--- Aim of the exercise ---
Work out how many lines below hold the string "will" and state only that figure.

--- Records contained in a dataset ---
====
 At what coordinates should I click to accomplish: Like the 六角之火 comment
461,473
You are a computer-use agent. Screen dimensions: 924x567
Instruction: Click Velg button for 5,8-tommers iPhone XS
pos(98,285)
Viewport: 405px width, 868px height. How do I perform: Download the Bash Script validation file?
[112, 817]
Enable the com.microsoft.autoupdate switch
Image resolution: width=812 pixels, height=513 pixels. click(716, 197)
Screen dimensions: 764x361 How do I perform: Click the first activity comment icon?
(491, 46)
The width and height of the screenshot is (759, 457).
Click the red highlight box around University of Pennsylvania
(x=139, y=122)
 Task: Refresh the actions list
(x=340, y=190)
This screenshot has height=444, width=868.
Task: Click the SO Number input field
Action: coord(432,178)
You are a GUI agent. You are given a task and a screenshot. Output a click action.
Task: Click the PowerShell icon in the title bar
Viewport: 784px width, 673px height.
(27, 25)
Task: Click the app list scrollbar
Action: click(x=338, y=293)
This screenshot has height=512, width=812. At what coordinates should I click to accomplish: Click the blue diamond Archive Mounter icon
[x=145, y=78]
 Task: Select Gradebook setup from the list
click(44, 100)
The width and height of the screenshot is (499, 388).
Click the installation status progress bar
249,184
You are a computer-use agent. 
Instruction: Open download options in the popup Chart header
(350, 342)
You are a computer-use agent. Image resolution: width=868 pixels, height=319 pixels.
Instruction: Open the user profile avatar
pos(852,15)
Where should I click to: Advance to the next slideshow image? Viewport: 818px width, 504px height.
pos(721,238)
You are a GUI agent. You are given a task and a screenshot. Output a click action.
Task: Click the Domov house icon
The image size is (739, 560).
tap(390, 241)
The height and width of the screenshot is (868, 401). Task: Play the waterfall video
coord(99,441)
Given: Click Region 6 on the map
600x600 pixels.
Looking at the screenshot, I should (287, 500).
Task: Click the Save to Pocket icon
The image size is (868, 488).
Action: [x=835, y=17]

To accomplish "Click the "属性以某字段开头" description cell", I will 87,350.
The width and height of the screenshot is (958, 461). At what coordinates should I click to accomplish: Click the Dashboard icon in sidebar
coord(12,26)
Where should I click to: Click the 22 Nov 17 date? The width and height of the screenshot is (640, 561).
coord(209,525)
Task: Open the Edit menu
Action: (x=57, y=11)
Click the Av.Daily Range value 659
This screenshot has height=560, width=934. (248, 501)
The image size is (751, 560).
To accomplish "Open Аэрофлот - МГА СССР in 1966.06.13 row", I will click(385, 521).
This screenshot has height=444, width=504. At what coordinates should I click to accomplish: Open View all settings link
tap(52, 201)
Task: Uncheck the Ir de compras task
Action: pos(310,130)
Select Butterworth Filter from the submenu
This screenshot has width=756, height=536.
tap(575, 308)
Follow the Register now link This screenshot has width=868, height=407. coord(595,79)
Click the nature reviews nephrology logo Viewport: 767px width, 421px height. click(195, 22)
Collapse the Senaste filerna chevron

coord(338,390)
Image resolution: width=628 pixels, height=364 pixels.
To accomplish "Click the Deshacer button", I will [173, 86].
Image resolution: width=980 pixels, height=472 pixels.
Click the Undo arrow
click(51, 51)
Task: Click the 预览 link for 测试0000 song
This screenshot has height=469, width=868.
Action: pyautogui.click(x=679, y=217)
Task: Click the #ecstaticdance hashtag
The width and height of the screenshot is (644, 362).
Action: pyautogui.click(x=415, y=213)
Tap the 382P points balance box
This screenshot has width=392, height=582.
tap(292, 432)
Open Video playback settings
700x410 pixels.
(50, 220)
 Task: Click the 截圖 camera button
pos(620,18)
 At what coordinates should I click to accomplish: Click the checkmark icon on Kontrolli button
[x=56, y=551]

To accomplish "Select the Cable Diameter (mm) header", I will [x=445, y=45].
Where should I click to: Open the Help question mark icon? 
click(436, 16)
====
--- Expected answer ---
4